### Task instructions
Beginning at the line that holds "This screenshot has", transcribe each line exactly through the end of the records, and leave any pictures out.

### The records
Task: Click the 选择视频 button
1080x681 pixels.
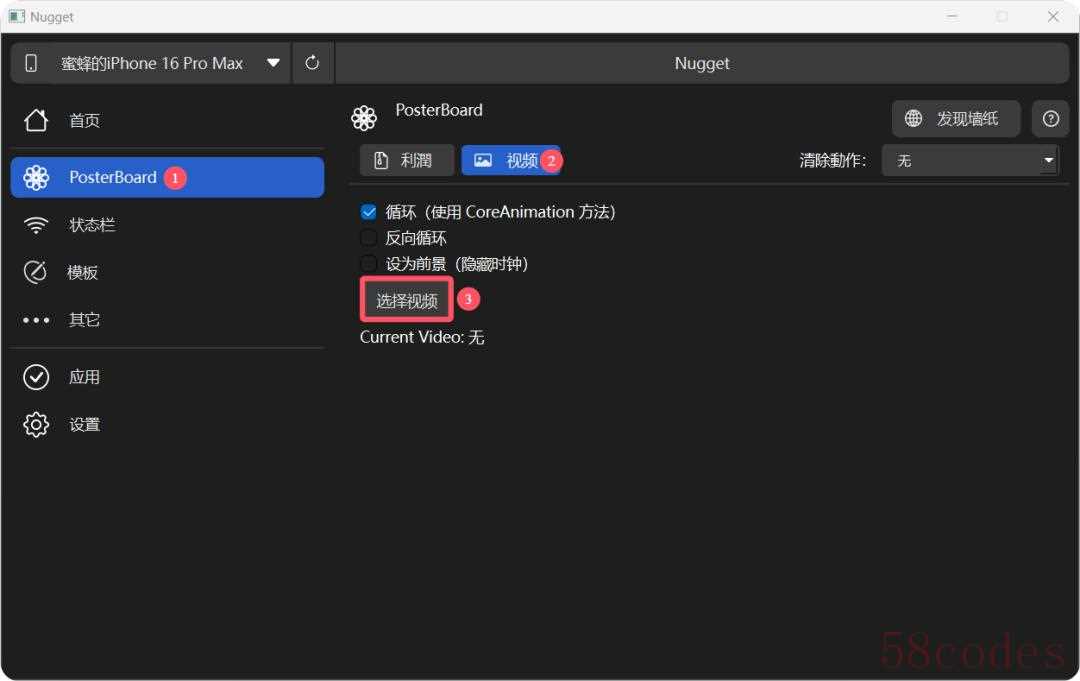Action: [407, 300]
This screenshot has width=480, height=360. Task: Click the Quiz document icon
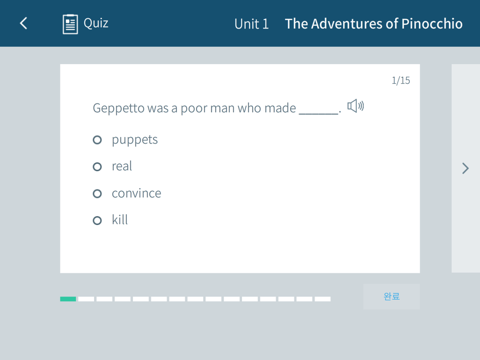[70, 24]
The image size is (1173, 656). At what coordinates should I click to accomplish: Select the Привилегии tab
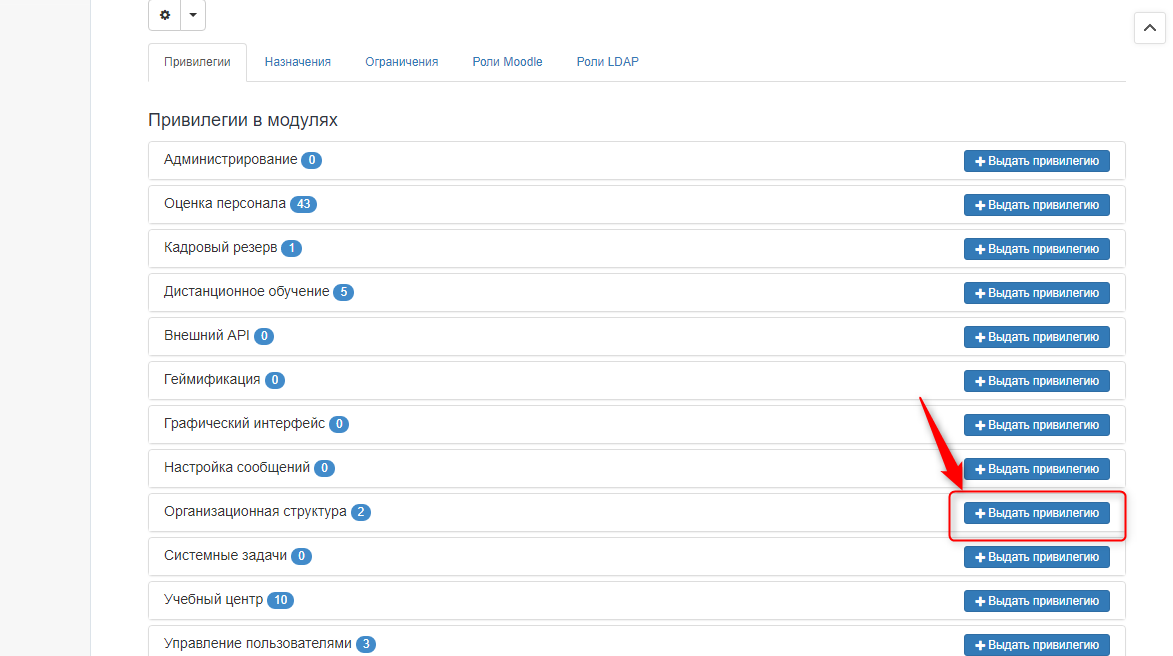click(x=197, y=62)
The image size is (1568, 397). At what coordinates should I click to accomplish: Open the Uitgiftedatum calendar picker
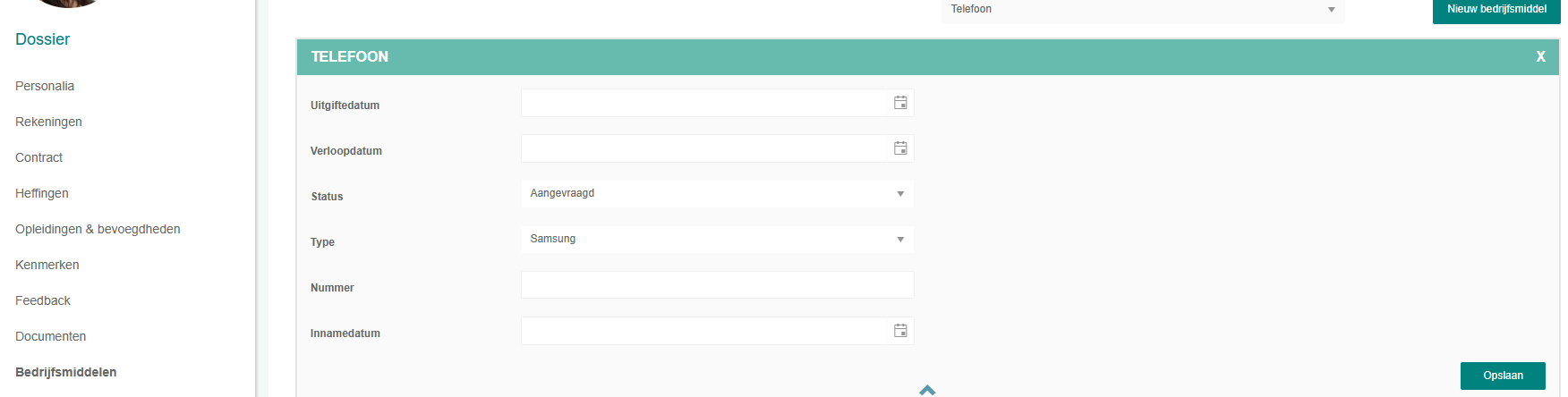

### Answer below
This screenshot has width=480, height=360. Task: Click the Quiz document icon
[70, 24]
The image size is (1173, 656). At what coordinates should I click to accomplish: Select the Привилегии tab
click(x=197, y=62)
The image size is (1568, 397). At what coordinates should I click to accomplish: Open the Uitgiftedatum calendar picker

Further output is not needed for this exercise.